▶ [Given entries]:
• • • • •

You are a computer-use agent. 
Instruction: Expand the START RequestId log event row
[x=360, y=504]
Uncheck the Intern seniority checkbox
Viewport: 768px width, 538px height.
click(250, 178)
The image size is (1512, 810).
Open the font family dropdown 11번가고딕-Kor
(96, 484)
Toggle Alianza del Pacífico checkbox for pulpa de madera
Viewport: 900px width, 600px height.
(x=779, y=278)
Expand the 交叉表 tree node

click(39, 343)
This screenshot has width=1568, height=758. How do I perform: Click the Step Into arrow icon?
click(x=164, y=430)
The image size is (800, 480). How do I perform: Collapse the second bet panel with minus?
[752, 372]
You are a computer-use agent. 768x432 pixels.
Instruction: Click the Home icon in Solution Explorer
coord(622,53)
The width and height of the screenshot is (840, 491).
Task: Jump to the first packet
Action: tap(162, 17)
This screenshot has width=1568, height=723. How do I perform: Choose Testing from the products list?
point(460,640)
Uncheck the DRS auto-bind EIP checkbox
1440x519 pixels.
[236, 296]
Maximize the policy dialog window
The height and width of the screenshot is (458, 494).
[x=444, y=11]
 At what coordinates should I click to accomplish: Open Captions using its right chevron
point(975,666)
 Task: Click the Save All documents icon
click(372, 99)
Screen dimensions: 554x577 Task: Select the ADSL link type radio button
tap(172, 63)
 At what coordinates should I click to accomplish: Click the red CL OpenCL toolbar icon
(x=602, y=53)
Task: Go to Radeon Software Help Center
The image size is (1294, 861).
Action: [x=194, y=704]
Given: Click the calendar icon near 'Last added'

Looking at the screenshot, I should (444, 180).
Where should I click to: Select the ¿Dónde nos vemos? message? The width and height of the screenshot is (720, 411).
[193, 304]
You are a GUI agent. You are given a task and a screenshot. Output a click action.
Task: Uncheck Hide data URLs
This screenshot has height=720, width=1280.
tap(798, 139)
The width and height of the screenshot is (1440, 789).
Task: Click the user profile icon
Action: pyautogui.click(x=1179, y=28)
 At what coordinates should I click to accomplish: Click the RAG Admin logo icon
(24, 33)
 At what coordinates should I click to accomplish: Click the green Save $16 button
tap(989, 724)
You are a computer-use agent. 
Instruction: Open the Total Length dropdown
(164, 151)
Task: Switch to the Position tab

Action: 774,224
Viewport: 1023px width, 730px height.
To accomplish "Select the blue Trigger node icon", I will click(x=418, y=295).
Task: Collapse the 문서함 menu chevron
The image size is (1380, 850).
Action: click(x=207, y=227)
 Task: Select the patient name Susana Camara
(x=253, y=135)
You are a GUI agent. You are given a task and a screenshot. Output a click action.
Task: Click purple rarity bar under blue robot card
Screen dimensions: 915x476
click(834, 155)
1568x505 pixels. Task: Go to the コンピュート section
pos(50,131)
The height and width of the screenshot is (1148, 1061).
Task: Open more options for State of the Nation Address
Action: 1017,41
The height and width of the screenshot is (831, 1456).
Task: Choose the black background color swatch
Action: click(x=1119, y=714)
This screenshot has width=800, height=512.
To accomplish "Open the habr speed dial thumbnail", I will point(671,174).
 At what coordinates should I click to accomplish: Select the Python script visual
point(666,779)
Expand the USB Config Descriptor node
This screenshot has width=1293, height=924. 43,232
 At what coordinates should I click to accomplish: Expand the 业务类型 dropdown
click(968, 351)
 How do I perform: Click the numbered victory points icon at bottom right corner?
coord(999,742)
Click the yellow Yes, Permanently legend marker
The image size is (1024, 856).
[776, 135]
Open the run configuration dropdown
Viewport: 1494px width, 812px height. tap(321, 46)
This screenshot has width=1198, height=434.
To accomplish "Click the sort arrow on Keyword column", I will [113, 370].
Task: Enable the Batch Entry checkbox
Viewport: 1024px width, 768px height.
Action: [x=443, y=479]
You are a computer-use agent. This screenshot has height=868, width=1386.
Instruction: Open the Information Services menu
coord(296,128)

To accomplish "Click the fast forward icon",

• • • • •

▶ [Stated goal]:
Copy out the entries word for word, beginning with the line containing "At what coordinates should I click to accomplish: Open" and continuing through the line containing "click(834, 155)", with both of those lines included.

▶ [Reply]:
 At what coordinates should I click to accomplish: Open Captions using its right chevron
point(975,666)
 Task: Click the Save All documents icon
click(372, 99)
Screen dimensions: 554x577 Task: Select the ADSL link type radio button
tap(172, 63)
 At what coordinates should I click to accomplish: Click the red CL OpenCL toolbar icon
(x=602, y=53)
Task: Go to Radeon Software Help Center
The image size is (1294, 861).
Action: [x=194, y=704]
Given: Click the calendar icon near 'Last added'

Looking at the screenshot, I should (444, 180).
Where should I click to: Select the ¿Dónde nos vemos? message? The width and height of the screenshot is (720, 411).
[193, 304]
You are a GUI agent. You are given a task and a screenshot. Output a click action.
Task: Uncheck Hide data URLs
This screenshot has height=720, width=1280.
tap(798, 139)
The width and height of the screenshot is (1440, 789).
Task: Click the user profile icon
Action: pyautogui.click(x=1179, y=28)
 At what coordinates should I click to accomplish: Click the RAG Admin logo icon
(24, 33)
 At what coordinates should I click to accomplish: Click the green Save $16 button
tap(989, 724)
You are a computer-use agent. 
Instruction: Open the Total Length dropdown
(164, 151)
Task: Switch to the Position tab

Action: 774,224
Viewport: 1023px width, 730px height.
To accomplish "Select the blue Trigger node icon", I will click(x=418, y=295).
Task: Collapse the 문서함 menu chevron
The image size is (1380, 850).
Action: click(x=207, y=227)
 Task: Select the patient name Susana Camara
(x=253, y=135)
You are a GUI agent. You are given a task and a screenshot. Output a click action.
Task: Click purple rarity bar under blue robot card
Screen dimensions: 915x476
click(834, 155)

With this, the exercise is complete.